Source data below:

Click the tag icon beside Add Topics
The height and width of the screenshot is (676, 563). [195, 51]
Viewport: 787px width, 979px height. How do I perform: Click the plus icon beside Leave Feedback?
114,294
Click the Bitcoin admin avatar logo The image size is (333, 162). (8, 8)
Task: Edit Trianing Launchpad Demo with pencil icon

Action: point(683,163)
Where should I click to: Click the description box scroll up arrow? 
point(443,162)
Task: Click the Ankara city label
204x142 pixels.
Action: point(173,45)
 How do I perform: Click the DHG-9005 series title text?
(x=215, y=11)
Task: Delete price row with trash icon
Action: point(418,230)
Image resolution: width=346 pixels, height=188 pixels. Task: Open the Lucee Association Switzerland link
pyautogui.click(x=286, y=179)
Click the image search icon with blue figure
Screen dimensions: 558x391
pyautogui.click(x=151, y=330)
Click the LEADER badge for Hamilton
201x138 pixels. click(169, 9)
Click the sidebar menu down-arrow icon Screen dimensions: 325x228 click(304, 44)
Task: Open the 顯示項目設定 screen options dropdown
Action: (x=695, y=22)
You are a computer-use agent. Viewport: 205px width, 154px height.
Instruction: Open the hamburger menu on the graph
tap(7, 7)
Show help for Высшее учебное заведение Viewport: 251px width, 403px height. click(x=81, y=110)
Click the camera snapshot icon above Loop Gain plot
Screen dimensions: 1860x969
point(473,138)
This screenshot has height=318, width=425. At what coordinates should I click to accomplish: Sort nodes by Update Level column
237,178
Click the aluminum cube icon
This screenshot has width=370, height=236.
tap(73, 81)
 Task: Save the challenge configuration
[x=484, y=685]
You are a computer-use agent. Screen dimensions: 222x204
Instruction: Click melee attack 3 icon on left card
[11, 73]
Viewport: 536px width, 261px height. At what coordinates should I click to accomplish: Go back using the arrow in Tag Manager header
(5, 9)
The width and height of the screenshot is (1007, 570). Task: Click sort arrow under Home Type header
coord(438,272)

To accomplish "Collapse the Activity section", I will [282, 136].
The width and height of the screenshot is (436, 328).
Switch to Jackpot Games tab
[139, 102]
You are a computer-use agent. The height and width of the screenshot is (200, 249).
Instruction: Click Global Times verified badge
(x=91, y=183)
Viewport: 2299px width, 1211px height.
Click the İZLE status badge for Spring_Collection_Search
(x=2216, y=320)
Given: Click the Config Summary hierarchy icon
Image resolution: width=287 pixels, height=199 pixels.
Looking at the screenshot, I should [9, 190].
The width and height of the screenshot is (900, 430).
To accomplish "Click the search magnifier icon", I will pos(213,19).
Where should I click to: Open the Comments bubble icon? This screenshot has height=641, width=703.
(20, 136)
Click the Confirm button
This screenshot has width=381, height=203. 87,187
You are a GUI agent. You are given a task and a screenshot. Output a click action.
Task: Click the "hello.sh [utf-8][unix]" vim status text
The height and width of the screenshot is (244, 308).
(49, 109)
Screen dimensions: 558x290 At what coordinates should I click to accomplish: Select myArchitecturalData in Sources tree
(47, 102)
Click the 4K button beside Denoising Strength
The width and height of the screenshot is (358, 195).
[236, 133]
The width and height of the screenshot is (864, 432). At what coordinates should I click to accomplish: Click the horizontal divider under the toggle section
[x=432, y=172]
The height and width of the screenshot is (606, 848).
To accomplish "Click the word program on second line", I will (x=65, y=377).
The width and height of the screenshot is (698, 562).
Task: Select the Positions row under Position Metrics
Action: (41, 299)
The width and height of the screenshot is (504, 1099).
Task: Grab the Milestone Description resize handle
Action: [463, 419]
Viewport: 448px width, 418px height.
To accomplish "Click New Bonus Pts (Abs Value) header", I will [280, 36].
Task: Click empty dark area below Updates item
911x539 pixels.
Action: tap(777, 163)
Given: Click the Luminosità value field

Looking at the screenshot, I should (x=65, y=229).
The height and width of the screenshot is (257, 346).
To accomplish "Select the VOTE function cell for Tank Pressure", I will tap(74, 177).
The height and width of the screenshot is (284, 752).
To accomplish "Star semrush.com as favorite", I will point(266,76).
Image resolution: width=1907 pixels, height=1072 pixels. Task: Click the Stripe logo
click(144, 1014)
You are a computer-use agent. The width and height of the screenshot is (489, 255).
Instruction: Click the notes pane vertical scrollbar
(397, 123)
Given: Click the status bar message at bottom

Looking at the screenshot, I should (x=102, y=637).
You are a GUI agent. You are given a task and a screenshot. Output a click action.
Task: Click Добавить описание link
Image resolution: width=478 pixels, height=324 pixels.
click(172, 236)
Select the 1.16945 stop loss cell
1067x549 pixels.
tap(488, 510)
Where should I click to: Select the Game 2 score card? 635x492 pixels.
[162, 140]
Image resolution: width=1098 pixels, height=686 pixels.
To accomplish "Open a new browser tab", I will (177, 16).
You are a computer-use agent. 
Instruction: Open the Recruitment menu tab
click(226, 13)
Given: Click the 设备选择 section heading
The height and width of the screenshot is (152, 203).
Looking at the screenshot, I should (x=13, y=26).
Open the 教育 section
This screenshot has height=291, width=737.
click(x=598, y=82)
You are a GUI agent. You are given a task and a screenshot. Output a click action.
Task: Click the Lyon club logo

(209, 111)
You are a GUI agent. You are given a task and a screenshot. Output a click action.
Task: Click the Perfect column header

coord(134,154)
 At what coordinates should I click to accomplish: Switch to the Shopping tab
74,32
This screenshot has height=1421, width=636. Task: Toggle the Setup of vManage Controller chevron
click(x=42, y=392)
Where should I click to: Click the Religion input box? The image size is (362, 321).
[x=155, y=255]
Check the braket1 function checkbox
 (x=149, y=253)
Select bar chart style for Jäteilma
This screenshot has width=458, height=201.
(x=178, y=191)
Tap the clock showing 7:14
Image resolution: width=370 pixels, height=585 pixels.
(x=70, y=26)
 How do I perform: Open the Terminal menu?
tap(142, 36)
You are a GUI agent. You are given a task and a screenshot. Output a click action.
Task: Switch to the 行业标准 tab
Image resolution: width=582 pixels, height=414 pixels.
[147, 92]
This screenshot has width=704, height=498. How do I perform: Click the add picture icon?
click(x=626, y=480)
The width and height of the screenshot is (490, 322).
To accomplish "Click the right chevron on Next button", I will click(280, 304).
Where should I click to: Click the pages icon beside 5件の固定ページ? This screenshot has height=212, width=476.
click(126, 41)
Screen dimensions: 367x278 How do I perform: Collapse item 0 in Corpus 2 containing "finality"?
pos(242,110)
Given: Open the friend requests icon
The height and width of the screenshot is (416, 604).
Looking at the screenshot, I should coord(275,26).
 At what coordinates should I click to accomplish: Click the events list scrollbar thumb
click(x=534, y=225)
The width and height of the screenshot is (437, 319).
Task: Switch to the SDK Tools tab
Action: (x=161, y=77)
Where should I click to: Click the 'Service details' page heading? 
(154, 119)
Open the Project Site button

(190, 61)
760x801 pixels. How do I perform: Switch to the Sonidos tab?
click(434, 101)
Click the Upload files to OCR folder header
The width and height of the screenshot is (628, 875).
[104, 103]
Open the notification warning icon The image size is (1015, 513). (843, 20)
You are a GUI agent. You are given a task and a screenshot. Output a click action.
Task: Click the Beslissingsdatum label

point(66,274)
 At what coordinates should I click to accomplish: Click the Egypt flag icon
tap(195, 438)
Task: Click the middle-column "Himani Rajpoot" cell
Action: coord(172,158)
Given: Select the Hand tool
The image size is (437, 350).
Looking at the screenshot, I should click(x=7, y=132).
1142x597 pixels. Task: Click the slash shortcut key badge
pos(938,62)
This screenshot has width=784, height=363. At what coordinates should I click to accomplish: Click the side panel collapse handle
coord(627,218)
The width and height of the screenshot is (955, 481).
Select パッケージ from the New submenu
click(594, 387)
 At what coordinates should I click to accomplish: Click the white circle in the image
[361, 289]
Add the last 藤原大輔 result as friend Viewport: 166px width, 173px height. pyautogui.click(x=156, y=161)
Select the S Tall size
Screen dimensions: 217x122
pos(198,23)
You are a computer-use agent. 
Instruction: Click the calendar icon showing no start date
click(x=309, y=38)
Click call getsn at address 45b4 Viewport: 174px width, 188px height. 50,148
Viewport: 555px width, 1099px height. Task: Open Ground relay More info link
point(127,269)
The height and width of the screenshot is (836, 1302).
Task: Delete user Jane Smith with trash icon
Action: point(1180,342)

End of Source data.

Using the entries above, return each line in which the word "computer" occurs.

You are a computer-use agent. Viewport: 205px width, 154px height.
You are a computer-use agent. Screen dimensions: 222x204
You are a computer-use agent. The height and width of the screenshot is (200, 249).
You are a computer-use agent. The width and height of the screenshot is (489, 255).
You are a computer-use agent. 
You are a computer-use agent. 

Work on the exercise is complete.